What this exercise asks
**a.** Rewrite the paragraph of the SAR passage that begins "It is well known that the radar backscatter" as a short list, keeping its main facts.
**b.** Do these statements agree with the SAR passage? Answer yes or no for each, quoting the deciding words.
(i) The ALOS/Palsar observations added over Orgeval were taken in the C-band.
(ii) The backscatter is normalized to a reference incidence angle of 40°.
(iii) The cosine normalization requires one parameter to be fitted.
**c.** Answer from the SAR passage:
(i) On what date was the SAR acquisition at Orgeval that coincided with the soil moisture and roughness measurements?
(ii) How many fields were selected for further analysis?
(iii) On which law is the normalization approach based?

** begin Page **

Given the limited dynamic range of the soil moisture measurements during the BELSAR campaign (see below in Section 2.3), additional SAR data have been added to the BELSAR dataset to test the retrieval approach over a wider range of conditions. To do so, full-polarized ALOS/Palsar backscatter observations in the L-band over the bare Orgeval study site have been added. Coincident with the SAR acquisition on 8 April 2009, measurements of soil moisture and surface roughness were conducted. Fields with surface roughness conditions similar to the bare-wheat fields of the BELSAR campaign were selected for further analysis (four fields in total). For a detailed description of the dataset, we refer to the assessment paper of Baghdadi et al. [33].

It is well known that the radar backscatter not only depends on target properties, but is also influenced by the radar system configuration, i.e., incidence angle, polarization and frequency. To account for the impact of the incidence angle over bare soils, a radiometric normalization is performed, whereby the backscatter and bistatic scattering coefficient (${\sigma }^0$) are normalized to a reference incidence angle of 40°. Several normalization techniques have been described and compared by Abdel-Messeh and Quegan [34] and Mladenova et al. [35]. A cosine normalization is applied here, because of its simple and fast implementation as no parameter has to be fitted. The normalization approach is based on Lambert’s law for optics and was initially applied in Ulaby et al. [4]. The normalization of the backscatter coefficient is defined as

$$\sigma {}_{\mathrm{SAR},\mathrm{ref}}^0=\frac{{\sigma }_{\mathrm{SAR},{\theta }_{\mathrm{i}}}^0{\cos }^2\left({\theta }_{\mathrm{ref}}\right)}{{\cos }^2\left({\theta }_{\mathrm{i}}\right)}$$

(1)

** end Page **
** begin Material **

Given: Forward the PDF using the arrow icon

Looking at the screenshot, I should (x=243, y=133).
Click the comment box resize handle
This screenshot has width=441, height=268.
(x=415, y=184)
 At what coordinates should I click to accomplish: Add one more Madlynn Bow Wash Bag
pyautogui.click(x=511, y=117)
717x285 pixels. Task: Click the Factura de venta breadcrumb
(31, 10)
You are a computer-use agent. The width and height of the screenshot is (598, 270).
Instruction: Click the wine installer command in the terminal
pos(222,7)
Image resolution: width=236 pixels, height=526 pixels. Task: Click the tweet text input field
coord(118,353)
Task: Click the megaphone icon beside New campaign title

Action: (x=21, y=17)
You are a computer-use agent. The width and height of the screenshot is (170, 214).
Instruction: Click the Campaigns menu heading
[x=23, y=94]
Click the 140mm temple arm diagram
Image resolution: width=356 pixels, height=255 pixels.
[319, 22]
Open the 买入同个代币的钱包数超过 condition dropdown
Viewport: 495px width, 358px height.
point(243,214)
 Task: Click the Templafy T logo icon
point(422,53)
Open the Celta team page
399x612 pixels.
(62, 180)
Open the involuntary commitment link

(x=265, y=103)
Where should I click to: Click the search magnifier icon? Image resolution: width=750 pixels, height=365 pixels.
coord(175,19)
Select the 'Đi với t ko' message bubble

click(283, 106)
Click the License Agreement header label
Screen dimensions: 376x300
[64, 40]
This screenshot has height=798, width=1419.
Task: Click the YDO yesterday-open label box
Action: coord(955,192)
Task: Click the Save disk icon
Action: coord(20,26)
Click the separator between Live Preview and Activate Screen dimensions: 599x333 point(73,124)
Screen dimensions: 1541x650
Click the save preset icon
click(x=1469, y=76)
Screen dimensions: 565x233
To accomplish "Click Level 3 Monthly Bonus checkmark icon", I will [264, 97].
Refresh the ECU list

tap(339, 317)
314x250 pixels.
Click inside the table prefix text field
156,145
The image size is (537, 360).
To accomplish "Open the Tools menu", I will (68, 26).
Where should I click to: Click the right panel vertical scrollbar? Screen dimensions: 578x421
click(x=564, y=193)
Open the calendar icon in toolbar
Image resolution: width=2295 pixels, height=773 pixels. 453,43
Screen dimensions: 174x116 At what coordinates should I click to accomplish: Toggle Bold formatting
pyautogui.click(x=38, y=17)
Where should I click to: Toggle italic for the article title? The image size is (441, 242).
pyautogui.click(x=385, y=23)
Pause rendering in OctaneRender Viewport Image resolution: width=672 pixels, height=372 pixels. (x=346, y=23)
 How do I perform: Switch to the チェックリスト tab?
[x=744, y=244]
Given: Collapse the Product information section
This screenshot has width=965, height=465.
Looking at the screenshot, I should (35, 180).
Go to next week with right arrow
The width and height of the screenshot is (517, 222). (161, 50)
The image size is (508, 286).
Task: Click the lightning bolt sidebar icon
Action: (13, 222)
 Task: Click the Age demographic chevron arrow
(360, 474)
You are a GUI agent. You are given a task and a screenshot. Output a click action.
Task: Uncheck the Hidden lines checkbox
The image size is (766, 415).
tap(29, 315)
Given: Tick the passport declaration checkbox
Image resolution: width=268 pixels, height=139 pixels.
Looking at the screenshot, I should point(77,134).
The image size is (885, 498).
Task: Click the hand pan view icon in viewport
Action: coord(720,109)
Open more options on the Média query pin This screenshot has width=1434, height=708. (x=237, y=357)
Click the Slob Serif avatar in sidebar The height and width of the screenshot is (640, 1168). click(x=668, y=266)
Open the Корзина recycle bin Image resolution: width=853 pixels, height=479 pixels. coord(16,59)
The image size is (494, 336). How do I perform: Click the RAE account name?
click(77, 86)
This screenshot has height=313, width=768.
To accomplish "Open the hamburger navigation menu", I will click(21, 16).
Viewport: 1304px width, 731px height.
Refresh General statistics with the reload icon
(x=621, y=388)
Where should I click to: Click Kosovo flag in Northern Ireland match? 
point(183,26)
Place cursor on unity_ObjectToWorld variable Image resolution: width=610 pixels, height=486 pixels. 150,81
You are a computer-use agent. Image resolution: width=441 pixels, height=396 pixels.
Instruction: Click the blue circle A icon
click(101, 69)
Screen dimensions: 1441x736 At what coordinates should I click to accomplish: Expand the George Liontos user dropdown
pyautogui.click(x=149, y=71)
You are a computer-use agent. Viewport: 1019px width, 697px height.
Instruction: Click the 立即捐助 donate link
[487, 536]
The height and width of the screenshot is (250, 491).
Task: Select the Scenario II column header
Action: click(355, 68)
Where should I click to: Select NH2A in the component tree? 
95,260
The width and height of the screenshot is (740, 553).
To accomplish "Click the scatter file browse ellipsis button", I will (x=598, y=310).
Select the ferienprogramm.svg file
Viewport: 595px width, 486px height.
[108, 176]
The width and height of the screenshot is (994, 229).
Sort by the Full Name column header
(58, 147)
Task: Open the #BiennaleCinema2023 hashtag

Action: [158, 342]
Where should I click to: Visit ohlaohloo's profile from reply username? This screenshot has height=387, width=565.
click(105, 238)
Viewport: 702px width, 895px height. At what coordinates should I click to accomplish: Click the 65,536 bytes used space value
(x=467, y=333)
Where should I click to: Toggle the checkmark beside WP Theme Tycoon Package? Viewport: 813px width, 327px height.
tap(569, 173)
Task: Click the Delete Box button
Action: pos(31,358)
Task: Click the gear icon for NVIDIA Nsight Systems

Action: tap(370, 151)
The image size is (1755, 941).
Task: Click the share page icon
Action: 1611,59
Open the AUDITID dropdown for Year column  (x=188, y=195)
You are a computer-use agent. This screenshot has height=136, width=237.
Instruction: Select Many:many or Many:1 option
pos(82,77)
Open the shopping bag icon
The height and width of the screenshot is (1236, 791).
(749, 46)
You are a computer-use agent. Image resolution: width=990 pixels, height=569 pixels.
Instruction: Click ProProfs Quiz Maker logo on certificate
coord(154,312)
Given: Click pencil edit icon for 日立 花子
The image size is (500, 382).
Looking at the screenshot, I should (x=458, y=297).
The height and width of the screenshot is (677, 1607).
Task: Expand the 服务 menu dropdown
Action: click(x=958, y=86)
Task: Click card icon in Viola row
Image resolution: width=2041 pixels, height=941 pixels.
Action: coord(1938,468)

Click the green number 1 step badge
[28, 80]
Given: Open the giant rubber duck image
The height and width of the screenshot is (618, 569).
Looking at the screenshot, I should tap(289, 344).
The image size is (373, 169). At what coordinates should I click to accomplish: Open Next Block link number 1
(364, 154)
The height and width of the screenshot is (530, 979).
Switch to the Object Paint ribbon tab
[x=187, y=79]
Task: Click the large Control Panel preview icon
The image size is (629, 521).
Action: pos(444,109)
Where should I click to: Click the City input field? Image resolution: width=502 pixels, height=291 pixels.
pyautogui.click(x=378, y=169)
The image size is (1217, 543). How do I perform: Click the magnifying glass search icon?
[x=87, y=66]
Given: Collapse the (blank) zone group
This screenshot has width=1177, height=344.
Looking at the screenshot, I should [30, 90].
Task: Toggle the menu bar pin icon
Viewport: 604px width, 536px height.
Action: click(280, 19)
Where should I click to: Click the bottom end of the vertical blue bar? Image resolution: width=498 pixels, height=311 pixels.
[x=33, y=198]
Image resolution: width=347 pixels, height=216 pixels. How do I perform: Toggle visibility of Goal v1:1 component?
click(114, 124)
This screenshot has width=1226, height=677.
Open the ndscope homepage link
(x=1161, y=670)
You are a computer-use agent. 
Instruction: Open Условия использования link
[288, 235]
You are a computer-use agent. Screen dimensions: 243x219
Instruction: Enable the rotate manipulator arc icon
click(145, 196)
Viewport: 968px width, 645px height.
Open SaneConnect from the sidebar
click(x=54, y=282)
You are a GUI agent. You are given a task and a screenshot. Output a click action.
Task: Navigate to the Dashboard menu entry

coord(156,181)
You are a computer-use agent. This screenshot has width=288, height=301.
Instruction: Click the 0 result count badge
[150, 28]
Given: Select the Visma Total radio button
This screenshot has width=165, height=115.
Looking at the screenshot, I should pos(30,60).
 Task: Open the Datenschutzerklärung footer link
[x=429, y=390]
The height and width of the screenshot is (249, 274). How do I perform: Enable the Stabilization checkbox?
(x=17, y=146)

** end Material **

Solutions in order
**a.**
- Radar backscatter depends on target properties and on the radar system configuration: incidence angle, polarization and frequency.
- Over bare soils, radiometric normalization accounts for the incidence angle. The backscatter and bistatic scattering coefficient are normalized to a reference incidence angle of 40°.
- Abdel-Messeh and Quegan [34] and Mladenova et al. [35] describe and compare several normalization techniques.
- A cosine normalization is used here because it is simple and fast to implement: no parameter has to be fitted.
- The cosine normalization is based on Lambert's law for optics and was first applied in Ulaby et al. [4].

**b.**
(i) No: "full-polarized ALOS/Palsar backscatter observations in the L-band"
(ii) Yes: "normalized to a reference incidence angle of 40°"
(iii) No: "as no parameter has to be fitted"

**c.**
(i) 8 April 2009
(ii) Four
(iii) Lambert's law for optics